One night, the forces of evil scratch through the wire netting and three hens disappear. Freddy Krueger is suspected, because Jack Nicholson tends to kill everything he can lay his hands on. Indeed, in Scene 2, Krueger returns the next night and spends a long time trying to widen the hole that the hen keeper has repaired during the day. In the event, he’s thwarted, but it’s a tense scene nonetheless.

Act II begins, like so many of these horror films, with an illusion of perfect safety. The surviving hens have been moved into a steel horsebox, up on wheels, which stands in a grassy yard close to the pole barn. It’s a fresh start and, being hens, they don’t dwell on the past much anyway, but get to scratching through the grass and peering under logs for worms and woodlice – a happy, innocently bucolic scene.

But you know how it is with these stories. From Bluebeard’s wife to the kids who go camping in the Appalachian woods, no one will ever learn to leave well alone. Easter comes and one of the hens takes to exploring the straw bales at the back of the pole barn. We all want to shout: ‘Don’t go broody!
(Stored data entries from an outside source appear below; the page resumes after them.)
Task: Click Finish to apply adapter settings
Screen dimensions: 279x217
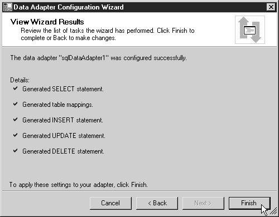Action: click(x=249, y=203)
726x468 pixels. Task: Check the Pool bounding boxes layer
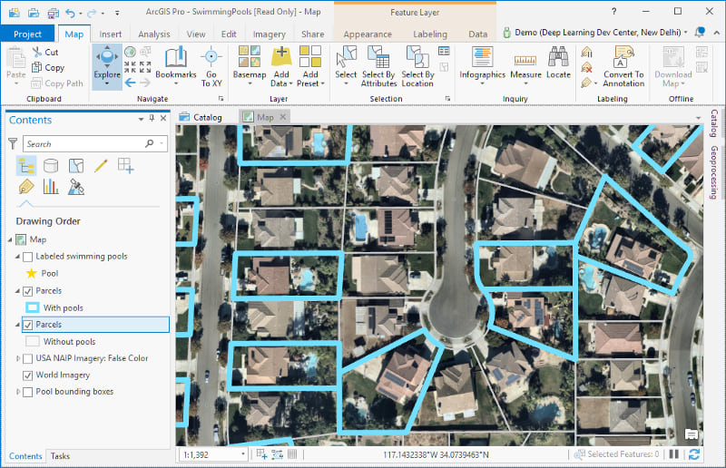[x=27, y=392]
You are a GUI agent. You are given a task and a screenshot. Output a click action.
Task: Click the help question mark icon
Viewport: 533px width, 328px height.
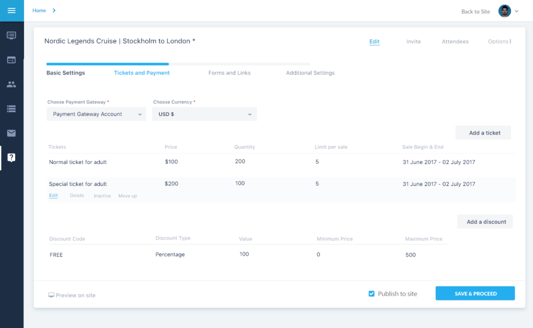pyautogui.click(x=11, y=158)
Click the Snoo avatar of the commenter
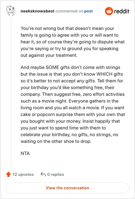135x199 pixels. coord(10,11)
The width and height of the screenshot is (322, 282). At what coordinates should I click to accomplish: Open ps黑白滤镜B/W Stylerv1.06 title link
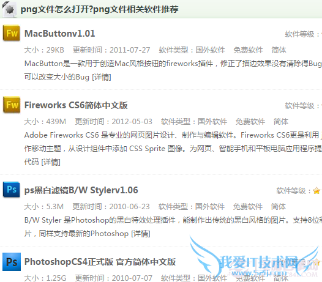coord(81,190)
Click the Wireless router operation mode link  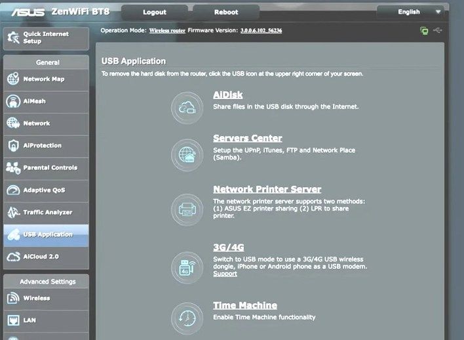(166, 30)
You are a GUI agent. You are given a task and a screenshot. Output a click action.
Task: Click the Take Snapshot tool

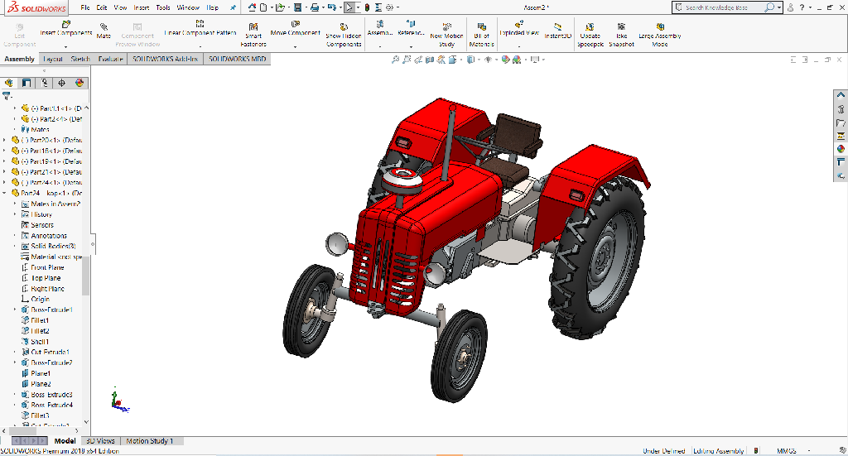point(621,34)
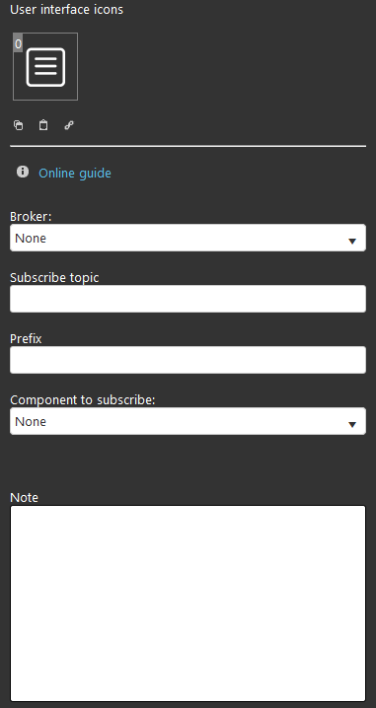376x708 pixels.
Task: Click the User interface icons heading
Action: [x=66, y=10]
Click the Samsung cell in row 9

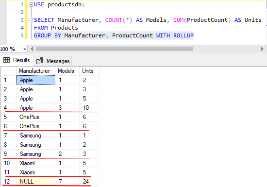click(x=36, y=154)
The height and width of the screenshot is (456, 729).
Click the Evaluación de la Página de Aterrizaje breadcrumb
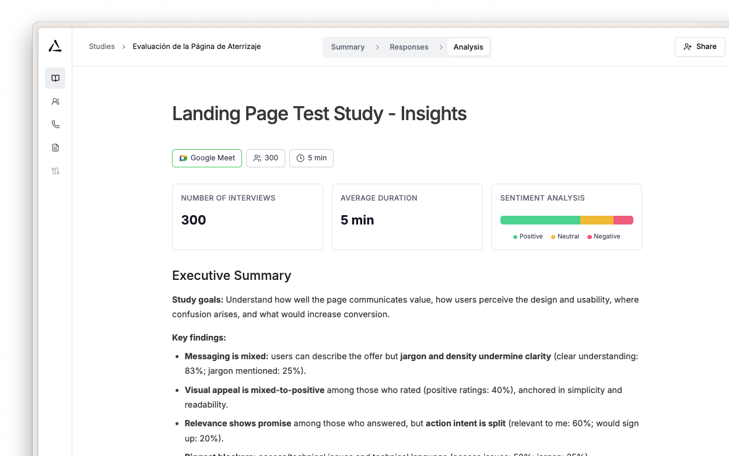tap(197, 46)
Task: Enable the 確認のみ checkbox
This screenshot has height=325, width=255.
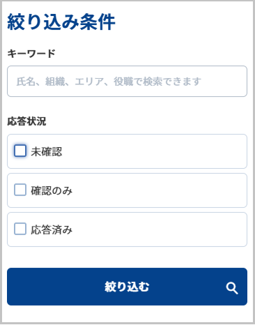Action: 20,190
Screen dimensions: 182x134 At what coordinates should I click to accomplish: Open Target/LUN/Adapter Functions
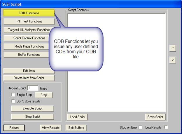(29, 30)
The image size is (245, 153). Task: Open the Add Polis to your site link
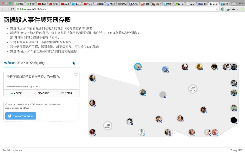(x=13, y=150)
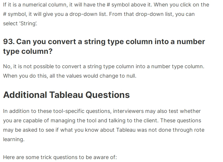The width and height of the screenshot is (223, 162).
Task: Click the 'Additional Tableau Questions' heading
Action: [x=66, y=95]
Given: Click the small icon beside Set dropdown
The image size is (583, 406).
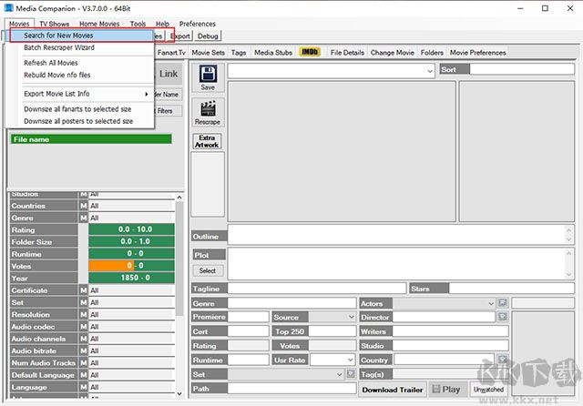Looking at the screenshot, I should [x=351, y=374].
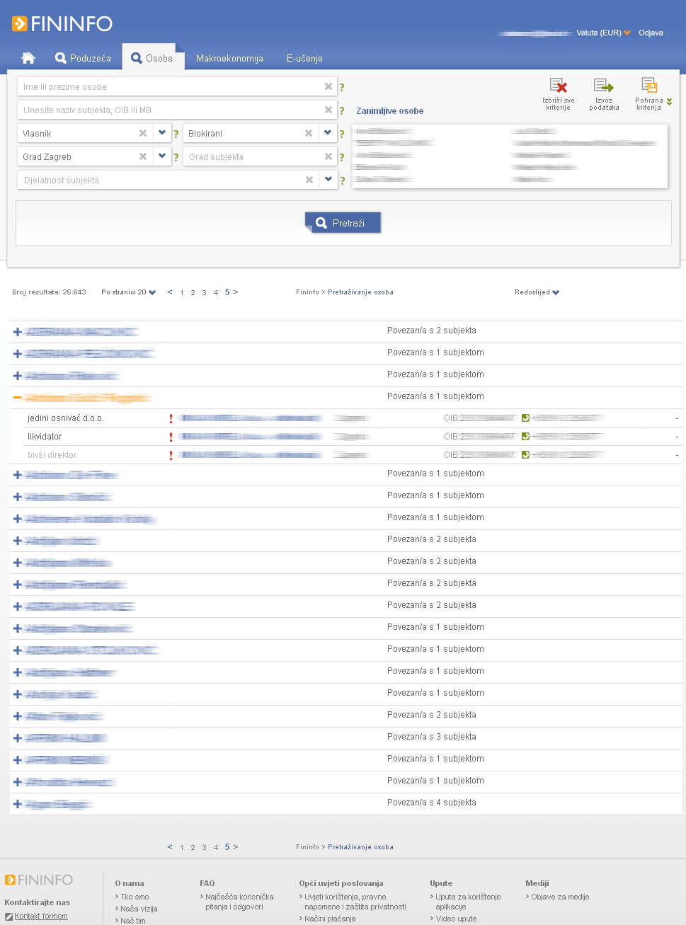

Don’t make your nest in the straw at the back of the pole barn!’ To ramp up our fears, Peter Lorre emerges from the straw from time to time, polishing his whiskers. He takes to lingering beneath the horsebox.

The hen builds her clutch inexorably and the stupid, well-meaning hen keeper misses finding it, twice. When he also forgets to shut them in one night, the audience is at fever pitch: Peter Lorre is out in the shadows and, from a long way off, we actually hear Jack Nicholson’s gurgling scream, or it may be his wife’s.

However, the film makers don’t want to end the story too neatly. In Act III, dawn breaks and the hens are all safely roosting, only for the first broody to hop down and vanish, into the straw.

Two hens, then three, disappear. The final shot shows the hen keeper staring at a hidden clutch. There’s no hen. Fade to black. Roll credits.